── Supplied text

[RFC PATCH 23/61] fscache: Rewrite the I/O API based on iov_iter

From: David Howells
Date: Mon May 04 2020 - 13:11:15 EST


Rewrite the fscache I/O API by introducing a number of new routines based
on a number of principles:

(1) The cache provides *only* write-to-cache and read-from-cache calls for
transferring data to/from the cache.

(2) The bufferage for I/O to/from the cache is supplied with an iov_iter.
There is no requirement that the iov_iters involved have anything to
do with an inode's pagecache, though if it does, an ITER_MAPPING
iterator is available.

(3) I/O to/from any particular cache object is done in one of a number of
modes, set for the cache object at cookie acquisition time:

(A) Single blob. The blob must be written in its entirety in one
go.

────
── Information supplied

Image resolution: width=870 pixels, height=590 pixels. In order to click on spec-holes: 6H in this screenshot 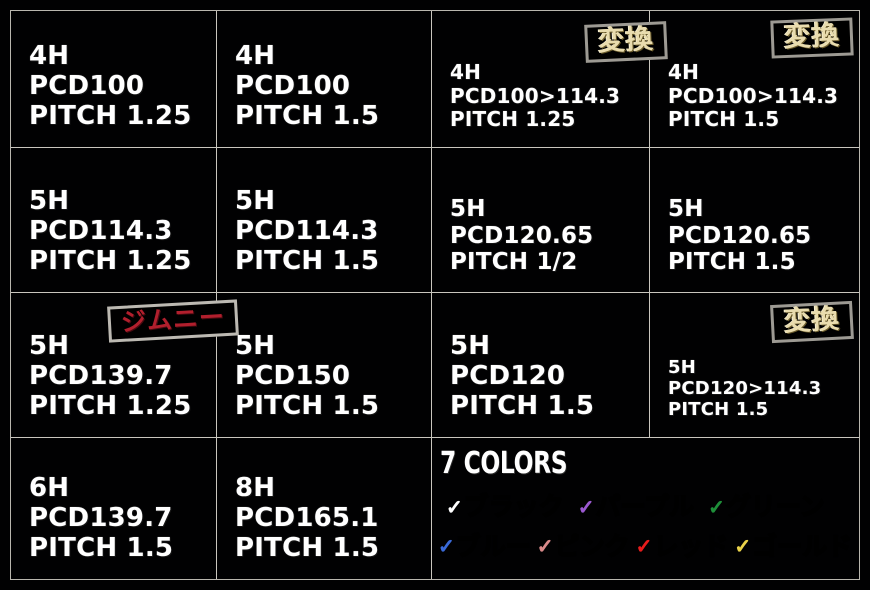, I will do `click(50, 488)`.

────

Write what comes next in the patch description of the fscache I/O API rewrite, starting after its final sentence.

(B) Granular. Writes to the cache should be done in granule
sized-blocks, where, for the moment, a granule will be 256KiB,
but could be variable. This allows the metadata indicating
which granules are present to be smaller at the cost of using
more disk space.

In both cases, reads from the cache may be done in smaller chunks and
small update writes may be done inside a block that exists.

(4) I/O to/from the cache must be aligned to the DIO block size of the
backing filesystem. The cache tells the caller what it should
consider the DIO block size to be. This will never be larger than
page size.

(5) Completion of the I/O results in a callback - after which the cache
no longer knows about it.

(6) The cache doesn't retain any pointers back into the netfs, either the
code, its state or its pagecache.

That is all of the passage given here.